Révélé en 2014 avec Les Combattants, film original et cocasse à la fois qui, à l’époque, fut sélectionné à Cannes pour la Quinzaine des réalisateurs, Thomas Cailley nous propose, avec Le Règne animal, un nouvel objet filmique non identifié, un « OFNI » qui risque bien de faire parler de lui. Lorgnant du côté d’X-Men et de L’Île du Docteur Moreau, le réalisateur réussit haut la main sa première incursion dans le fantastique avec un récit pour le moins touchant sur les relations père-fils. Un drame familial, en somme, dans lequel on retrouve d’emblée la patte du cinéaste, son intérêt pour les paysages magnifiques des landes et son goût particulier pour les dialogues incongrus et parfois loufoques.

Le film est cependant discutable sur le plan idéologique. En se faisant l’écho des préoccupations du moment et de l’éco-anxiété de nos contemporains, Le Règne animal martèle l’idée d’une frontière ténue entre l’homme et l’animal. Postulat archi-convenu, peu étayé, qui cache bien mal une tentation inconsciente du cinéaste de céder à l’anthropomorphisme : volonté d’attribuer aux animaux un mode de pensée humain. Anthropomorphisme qui, bien compris, ne peut déboucher que sur les conceptions fumeuses de « droit des animaux » et « d’antispécisme ».

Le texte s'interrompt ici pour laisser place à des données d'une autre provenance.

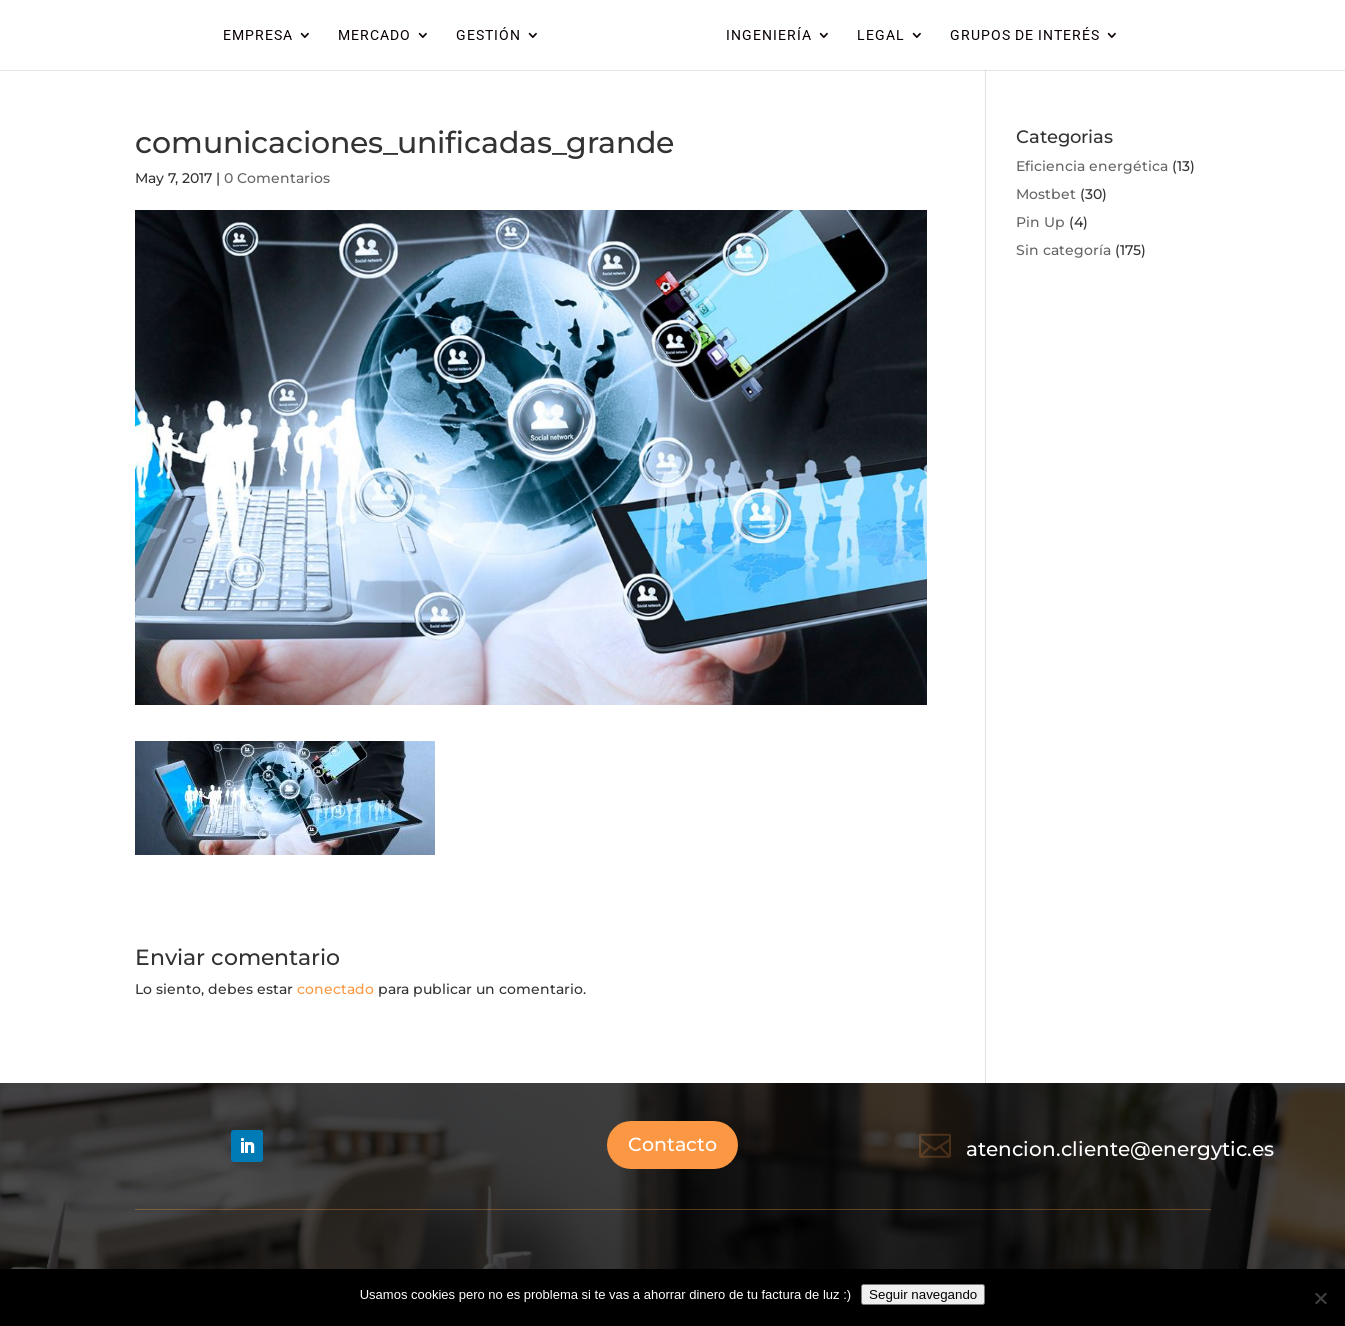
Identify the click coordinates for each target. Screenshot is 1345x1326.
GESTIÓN (488, 35)
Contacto (672, 1144)
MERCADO (374, 35)
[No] (1320, 1298)
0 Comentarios (277, 178)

Or, si les animaux ne reconnaissent aucun droit ni devoir aux autres espèces, qu’ils considèrent au mieux comme des proies ou des menaces à leur existence, ils n’ont pas non plus la capacité pour eux-mêmes de prétendre aux droits. L’empathie réelle que ressent l’homme pour les bêtes, et son désir éventuel de les protéger, impliquent de facto une différence de nature entre l’humanité et le monde animal. Tenter de nier cette altérité relève du pur délire, « l’antispécisme » n’a aucune pertinence. En cela, le désir de Thomas Cailley de brouiller les frontières à travers son récit nous semble un peu vain.

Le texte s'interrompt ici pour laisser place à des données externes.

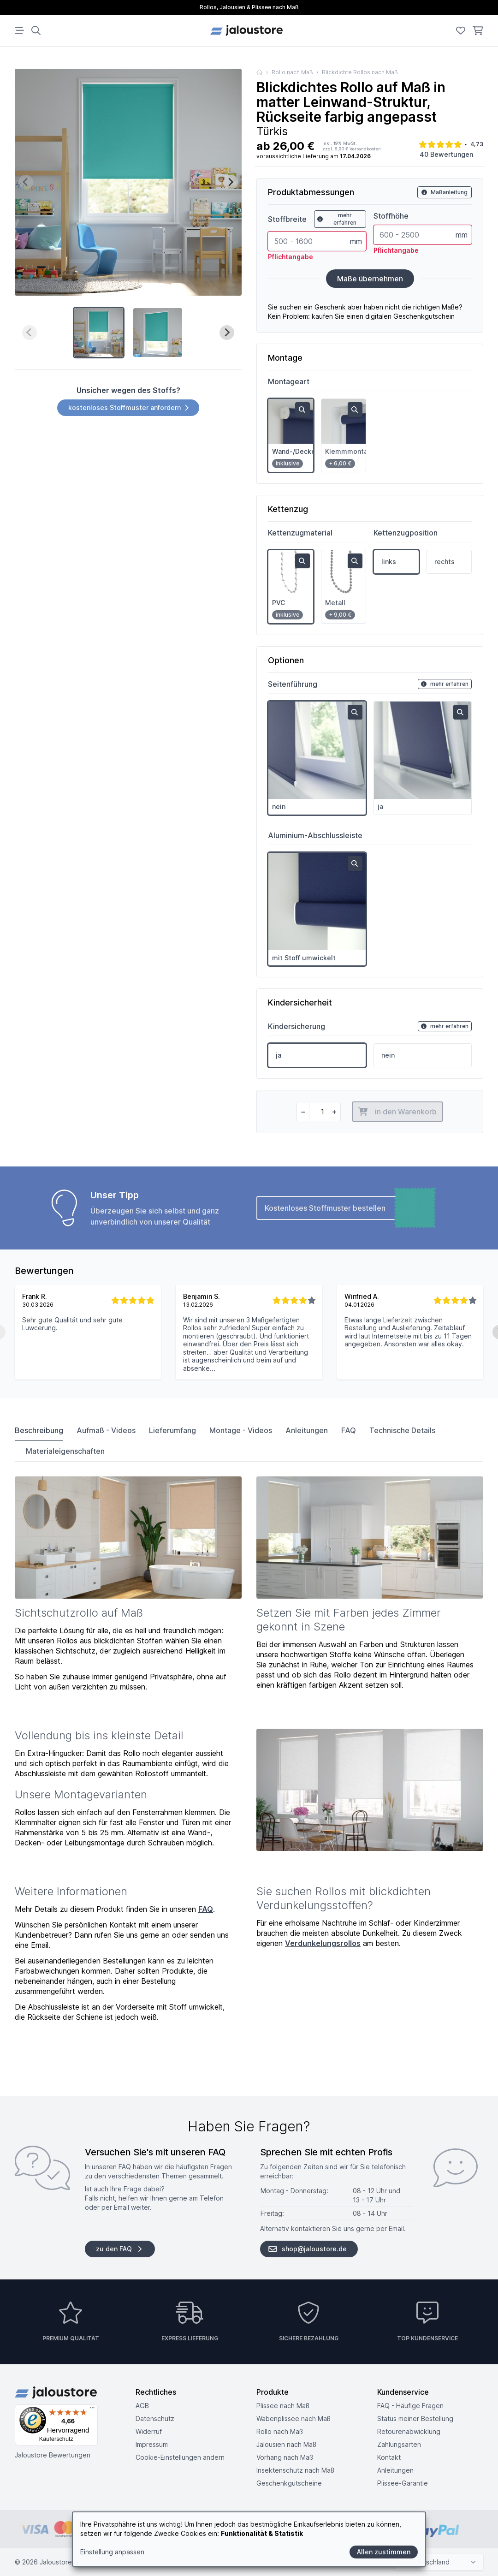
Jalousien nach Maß (286, 2444)
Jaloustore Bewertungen (52, 2455)
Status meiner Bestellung (415, 2418)
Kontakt (389, 2457)
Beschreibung (39, 1430)
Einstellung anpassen (112, 2552)
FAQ (348, 1430)
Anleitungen (306, 1430)
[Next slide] (230, 182)
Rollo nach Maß (292, 72)
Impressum (152, 2444)
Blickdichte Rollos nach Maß (360, 72)
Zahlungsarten (399, 2444)
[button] (99, 332)
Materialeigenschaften (65, 1451)
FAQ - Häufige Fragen (410, 2405)
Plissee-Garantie (402, 2483)
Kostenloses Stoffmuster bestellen (348, 1208)
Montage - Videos (240, 1430)
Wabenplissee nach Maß (293, 2418)
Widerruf (149, 2431)
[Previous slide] (25, 182)
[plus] (334, 1111)
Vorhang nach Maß (284, 2457)
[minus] (303, 1111)
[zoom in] (302, 409)
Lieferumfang (172, 1430)
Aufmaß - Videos (106, 1430)
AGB (142, 2405)
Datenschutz (155, 2418)
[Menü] (92, 2409)
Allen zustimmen (383, 2552)
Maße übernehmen (370, 278)
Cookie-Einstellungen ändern (180, 2457)
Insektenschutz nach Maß (295, 2470)
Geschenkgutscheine (289, 2483)
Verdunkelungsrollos (323, 1943)
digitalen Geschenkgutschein (410, 316)
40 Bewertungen (446, 154)
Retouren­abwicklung (408, 2431)
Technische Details (402, 1430)
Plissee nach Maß (282, 2405)
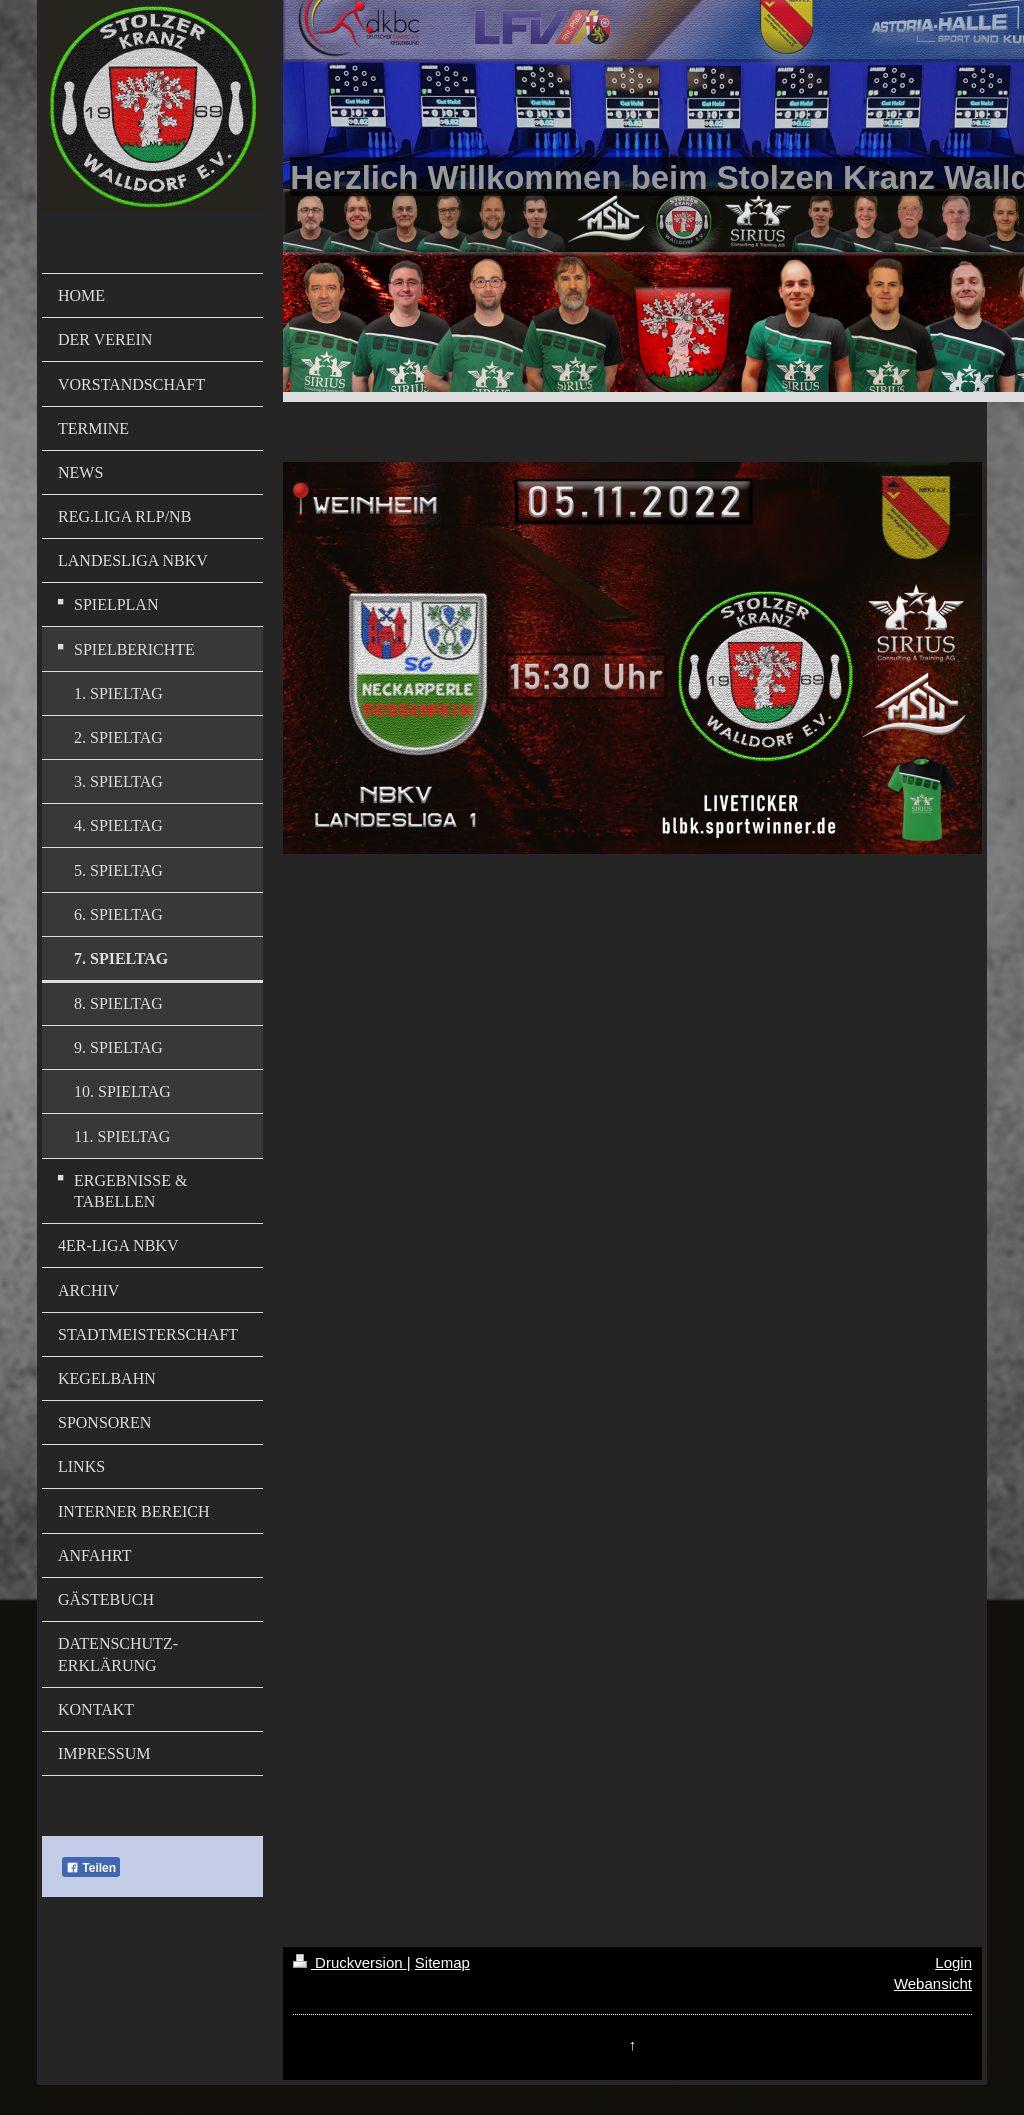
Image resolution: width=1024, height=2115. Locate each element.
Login (953, 1962)
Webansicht (933, 1983)
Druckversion (350, 1962)
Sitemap (442, 1962)
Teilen (91, 1868)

Plus grave, son message sur le « vivre ensemble » - qui renvoie directement, dans notre imaginaire collectif, aux thématiques migratoires que connaissent nos sociétés occidentales depuis les années 70 - revient indirectement à faire un parallèle douteux entre les immigrés et les animaux (!).

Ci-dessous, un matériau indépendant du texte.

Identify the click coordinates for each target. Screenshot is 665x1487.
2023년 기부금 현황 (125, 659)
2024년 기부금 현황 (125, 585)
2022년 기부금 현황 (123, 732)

On mettra cela sur le compte de la maladresse, le cinéaste n’ayant évidemment pas intellectualisé la chose de cette façon-là.

Son récit, en soi, fonctionne, on passe un bon moment, et c’est bien tout ce qui compte.

3 étoiles sur 5

 

Pierre Marcellesi
Pierre Marcellesi
Chroniqueur cinéma à BV, diplômé de l'Ecole supérieure de réalisation audiovisuelle (ESRA) et maîtrise de cinéma à l'Université de Paris Nanterre

Vos commentaires

13 commentaires

  1. Bon, on connaît déjà la vraie raison d’un tel pamphlet, le steak.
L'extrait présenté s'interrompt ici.